Exploring the natural world with friends is a really special part of childhood. These children are discussing the attributes of the slug that made it’s way into our water table.
Liz Gustafson is the teacher of the Growing Together Playschool. She has a Bachelor’s Degree from Reed College and a Master’s Degree in Early Childhood teaching and is the mother of two young boys. Liz has a passion for the magic of childhood and a talent for helping children discover and respect their inner voice. She practices the Positive Discipline approach which looks to the core causes of behavior and teaches solutions instead of punishment. She is enthusiastic about emerging curriculum and child-directed projects and has done independent research into the Reggio-Emelia approach to preschool education. She continues to be inspired by the value that children’s ideas hold in that philosophy. Liz is also an advocate of emotion-coaching, believing that all feelings are valid and deserved to be recognized.
Liz recognizes that the most important relationship in early childhood is the bond between parents and children and works extensively to ensure that parents are informed and involved in the activities of their children’s days at the Growing Together Playschool. Liz invites parents to be as involved as they would like in their child’s experience.
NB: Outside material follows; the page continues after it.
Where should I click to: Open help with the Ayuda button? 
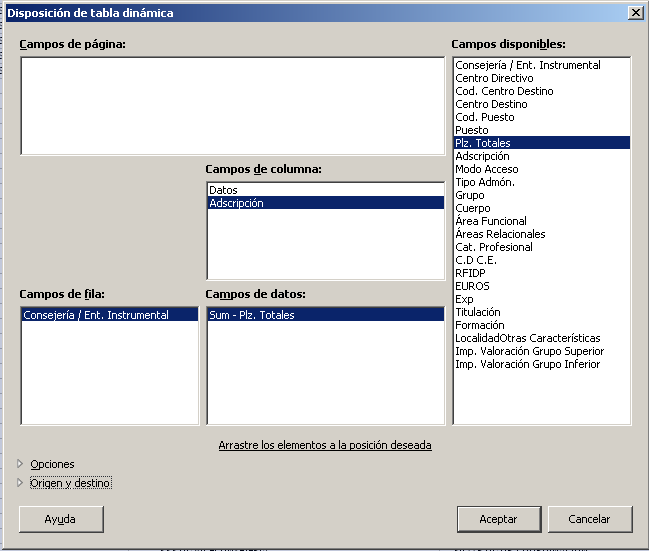tap(60, 519)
Parents may stay as long as they would like or drop off quickly if need be.
Respect is the foundation for growth and learning at the Growing Together Playschool. Liz encourages the children to recognize that through respecting themselves, others and their space, problem-solving and “rule making” can be easy. At Growing Together children are encouraged to recognize the results of their actions and to see “rules” as a tool to ensure safety and opportunities for everyone. Positive Discipline techniques, meeting each child’s needs, teaching alternatives, and recognizing actual motives are used instead of punishment. Older children are encouraged and taught techniques of problem solving and “meetings” to address disputes and conflicts.
Likewise, children at the Growing Together Playschool are given respect for their ideas and accomplishments. They are encouraged to pursue their interests, to meet the world with curiosity and to recognize and voice their needs. Liz practices emergent curriculum planning, which is a child-directed philosophy that allows for the flexibility to encourage individual pursuits and peer involvement.
Liz is educated in many progressive ideas about child development and developmentally appropriate practices. At Growing Together Playschool she provides the children with many structured and unstructured opportunities for large and small motor, cognitive and social/emotional development as well as fun, friends and new experiences.